Find the line containing "Enable New review" in the entries below. Restate it and each line after it, word for word, up to and including the line containing "Task: Switch to the TERMINAL tab".

[[ Task inputs open ]]

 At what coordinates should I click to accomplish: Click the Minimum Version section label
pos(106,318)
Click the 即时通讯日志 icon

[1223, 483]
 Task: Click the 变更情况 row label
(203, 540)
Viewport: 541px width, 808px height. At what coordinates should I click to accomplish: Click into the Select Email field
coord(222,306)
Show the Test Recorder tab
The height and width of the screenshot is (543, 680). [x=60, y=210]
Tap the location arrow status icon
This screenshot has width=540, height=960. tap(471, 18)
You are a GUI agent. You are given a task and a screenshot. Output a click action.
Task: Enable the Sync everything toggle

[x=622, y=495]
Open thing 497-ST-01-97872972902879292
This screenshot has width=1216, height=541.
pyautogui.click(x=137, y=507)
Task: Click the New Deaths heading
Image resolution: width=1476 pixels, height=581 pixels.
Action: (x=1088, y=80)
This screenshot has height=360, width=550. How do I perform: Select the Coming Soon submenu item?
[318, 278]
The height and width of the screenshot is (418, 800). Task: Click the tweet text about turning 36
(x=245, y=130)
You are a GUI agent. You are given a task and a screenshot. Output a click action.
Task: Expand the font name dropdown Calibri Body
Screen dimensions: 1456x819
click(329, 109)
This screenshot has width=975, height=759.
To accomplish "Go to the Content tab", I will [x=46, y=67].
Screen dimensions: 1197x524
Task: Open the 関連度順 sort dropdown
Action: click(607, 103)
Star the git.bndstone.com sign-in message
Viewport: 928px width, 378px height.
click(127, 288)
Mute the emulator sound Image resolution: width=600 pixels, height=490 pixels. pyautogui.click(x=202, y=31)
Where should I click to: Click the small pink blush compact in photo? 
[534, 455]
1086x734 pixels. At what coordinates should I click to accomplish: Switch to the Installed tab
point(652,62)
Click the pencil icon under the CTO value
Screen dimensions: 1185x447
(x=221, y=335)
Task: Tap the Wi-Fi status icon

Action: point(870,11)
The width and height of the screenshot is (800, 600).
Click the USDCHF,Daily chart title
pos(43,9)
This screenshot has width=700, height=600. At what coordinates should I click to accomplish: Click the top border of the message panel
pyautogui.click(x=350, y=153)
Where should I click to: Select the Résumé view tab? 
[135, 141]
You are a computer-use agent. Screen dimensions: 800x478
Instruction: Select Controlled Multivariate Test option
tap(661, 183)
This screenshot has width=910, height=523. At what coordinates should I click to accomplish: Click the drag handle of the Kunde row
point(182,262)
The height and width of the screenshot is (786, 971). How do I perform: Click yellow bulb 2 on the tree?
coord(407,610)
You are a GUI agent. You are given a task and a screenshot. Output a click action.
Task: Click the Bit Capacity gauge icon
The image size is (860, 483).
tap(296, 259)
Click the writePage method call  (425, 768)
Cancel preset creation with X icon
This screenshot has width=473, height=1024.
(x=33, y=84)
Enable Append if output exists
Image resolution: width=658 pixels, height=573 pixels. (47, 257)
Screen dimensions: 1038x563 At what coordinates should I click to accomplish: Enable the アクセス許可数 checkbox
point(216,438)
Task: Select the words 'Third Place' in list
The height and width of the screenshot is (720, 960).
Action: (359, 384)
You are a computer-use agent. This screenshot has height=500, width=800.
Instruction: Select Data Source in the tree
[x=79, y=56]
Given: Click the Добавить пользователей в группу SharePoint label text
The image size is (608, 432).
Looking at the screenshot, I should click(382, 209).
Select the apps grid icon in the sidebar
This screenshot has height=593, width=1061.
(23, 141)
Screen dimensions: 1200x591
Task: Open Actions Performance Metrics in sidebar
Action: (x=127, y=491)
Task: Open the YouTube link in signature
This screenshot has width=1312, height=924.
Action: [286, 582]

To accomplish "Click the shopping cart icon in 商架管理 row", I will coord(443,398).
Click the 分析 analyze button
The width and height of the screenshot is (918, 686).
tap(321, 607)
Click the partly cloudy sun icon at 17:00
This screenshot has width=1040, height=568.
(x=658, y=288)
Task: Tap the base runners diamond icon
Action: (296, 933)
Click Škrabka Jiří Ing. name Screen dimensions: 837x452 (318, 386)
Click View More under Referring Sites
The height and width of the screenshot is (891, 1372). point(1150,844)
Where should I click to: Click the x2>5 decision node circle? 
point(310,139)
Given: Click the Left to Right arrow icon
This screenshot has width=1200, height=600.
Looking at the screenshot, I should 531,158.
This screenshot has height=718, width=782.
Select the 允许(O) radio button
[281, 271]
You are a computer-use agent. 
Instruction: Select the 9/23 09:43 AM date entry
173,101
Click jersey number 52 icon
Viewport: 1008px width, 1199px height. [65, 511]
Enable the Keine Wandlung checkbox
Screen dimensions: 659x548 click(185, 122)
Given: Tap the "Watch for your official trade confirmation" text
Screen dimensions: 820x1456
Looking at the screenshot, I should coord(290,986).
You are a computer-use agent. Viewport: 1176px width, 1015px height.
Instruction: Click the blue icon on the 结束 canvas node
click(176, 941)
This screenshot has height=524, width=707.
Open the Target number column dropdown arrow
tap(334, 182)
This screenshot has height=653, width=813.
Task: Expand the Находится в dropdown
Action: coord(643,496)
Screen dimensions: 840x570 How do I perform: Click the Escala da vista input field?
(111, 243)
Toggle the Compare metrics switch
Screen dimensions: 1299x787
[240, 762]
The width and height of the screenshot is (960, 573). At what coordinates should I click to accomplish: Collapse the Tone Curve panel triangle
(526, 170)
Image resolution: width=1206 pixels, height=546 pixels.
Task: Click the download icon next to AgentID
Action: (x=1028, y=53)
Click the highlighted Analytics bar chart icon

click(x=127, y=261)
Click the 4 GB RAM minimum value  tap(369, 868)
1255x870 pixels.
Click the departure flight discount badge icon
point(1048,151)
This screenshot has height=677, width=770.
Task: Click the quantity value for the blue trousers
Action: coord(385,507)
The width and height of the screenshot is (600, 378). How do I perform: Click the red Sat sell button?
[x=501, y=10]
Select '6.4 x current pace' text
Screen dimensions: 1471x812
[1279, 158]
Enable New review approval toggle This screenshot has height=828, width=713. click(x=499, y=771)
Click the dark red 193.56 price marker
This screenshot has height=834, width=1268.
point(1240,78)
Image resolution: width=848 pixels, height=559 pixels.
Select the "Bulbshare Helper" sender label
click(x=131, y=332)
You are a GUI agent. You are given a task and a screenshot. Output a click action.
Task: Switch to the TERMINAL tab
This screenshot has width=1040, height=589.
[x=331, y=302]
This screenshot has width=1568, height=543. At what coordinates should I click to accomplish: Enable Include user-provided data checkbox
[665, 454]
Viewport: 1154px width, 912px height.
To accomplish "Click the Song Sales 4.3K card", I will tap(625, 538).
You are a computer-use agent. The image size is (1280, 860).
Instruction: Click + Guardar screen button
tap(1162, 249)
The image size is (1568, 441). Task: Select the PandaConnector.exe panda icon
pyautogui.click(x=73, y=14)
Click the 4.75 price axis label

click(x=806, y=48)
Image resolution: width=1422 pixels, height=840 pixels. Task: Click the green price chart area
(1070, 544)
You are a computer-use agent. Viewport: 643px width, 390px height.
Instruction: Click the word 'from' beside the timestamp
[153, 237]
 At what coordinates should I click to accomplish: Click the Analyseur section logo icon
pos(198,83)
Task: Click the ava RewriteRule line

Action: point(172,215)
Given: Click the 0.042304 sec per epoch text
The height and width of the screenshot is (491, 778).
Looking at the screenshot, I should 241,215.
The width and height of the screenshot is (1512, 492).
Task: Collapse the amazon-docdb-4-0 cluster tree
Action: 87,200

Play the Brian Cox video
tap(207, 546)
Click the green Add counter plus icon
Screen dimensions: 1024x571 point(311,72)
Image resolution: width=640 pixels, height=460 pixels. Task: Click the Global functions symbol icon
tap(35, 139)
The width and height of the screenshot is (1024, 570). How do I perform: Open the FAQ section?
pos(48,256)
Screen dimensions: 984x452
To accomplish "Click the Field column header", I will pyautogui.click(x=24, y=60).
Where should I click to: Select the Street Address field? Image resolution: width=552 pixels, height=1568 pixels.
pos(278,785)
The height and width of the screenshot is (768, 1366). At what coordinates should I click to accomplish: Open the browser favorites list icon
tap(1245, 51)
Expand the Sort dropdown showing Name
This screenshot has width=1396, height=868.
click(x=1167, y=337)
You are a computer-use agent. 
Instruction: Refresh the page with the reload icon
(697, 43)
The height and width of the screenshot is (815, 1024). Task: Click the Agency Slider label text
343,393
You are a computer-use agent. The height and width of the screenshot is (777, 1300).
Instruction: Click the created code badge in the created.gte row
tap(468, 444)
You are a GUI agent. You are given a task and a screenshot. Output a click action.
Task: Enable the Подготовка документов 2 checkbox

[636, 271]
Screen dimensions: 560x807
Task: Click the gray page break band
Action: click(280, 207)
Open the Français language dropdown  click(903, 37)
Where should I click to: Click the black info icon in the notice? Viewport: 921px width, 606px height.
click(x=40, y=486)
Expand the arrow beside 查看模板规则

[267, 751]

[[ Task inputs closed ]]

(Response for this exercise):
Enable New review approval toggle This screenshot has height=828, width=713. click(x=499, y=771)
Click the dark red 193.56 price marker
This screenshot has height=834, width=1268.
point(1240,78)
Image resolution: width=848 pixels, height=559 pixels.
Select the "Bulbshare Helper" sender label
click(x=131, y=332)
You are a GUI agent. You are given a task and a screenshot. Output a click action.
Task: Switch to the TERMINAL tab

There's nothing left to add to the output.